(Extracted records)
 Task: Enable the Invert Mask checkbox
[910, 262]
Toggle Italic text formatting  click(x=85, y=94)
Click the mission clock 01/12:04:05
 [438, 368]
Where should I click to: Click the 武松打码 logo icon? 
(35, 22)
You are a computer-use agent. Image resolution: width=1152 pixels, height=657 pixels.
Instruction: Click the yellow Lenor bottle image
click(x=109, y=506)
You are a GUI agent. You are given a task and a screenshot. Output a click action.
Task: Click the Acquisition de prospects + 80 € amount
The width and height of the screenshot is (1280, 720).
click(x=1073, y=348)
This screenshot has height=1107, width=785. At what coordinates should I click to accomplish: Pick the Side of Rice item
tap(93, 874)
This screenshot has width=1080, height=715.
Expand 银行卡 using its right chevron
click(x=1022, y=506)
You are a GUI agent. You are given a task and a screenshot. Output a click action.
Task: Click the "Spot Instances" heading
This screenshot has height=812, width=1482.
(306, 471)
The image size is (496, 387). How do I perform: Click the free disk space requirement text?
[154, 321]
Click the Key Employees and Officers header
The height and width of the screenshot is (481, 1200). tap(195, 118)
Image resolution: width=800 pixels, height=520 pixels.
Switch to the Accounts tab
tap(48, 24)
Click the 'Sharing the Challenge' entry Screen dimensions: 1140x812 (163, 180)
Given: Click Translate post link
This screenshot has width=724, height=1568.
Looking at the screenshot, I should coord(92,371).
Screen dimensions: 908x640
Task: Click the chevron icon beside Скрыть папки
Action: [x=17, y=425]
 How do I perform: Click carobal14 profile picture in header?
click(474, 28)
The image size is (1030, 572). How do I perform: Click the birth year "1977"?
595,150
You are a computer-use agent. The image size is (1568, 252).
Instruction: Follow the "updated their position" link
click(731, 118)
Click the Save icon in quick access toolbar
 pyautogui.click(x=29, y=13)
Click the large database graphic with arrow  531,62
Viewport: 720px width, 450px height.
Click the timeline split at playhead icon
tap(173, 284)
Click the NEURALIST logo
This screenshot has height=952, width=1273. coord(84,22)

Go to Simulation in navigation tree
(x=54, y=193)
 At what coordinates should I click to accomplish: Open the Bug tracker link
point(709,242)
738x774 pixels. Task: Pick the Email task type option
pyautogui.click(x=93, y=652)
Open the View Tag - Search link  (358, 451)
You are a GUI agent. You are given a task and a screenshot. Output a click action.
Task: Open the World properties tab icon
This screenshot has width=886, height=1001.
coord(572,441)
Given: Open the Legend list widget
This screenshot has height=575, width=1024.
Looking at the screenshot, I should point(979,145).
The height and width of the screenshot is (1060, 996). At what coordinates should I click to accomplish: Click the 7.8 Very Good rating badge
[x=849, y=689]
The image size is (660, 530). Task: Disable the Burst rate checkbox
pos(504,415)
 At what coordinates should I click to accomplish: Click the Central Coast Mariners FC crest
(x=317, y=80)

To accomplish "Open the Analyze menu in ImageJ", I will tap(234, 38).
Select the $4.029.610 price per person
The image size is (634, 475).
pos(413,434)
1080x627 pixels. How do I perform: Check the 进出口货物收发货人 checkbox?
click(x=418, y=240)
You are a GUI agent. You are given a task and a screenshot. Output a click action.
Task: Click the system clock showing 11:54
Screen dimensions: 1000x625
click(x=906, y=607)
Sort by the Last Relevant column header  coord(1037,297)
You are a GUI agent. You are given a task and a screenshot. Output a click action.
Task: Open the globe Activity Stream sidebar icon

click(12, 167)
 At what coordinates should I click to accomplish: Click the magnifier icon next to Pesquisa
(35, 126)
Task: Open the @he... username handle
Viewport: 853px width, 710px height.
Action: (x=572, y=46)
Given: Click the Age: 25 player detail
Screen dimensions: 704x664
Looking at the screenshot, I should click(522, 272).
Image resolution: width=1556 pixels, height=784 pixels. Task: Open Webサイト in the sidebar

• What to work on:
Which lines in the records above contain the string "computer"? Copy them.

• Reply to the exercise:
You are a computer-use agent. Image resolution: width=1152 pixels, height=657 pixels.
You are a computer-use agent. The image size is (1568, 252).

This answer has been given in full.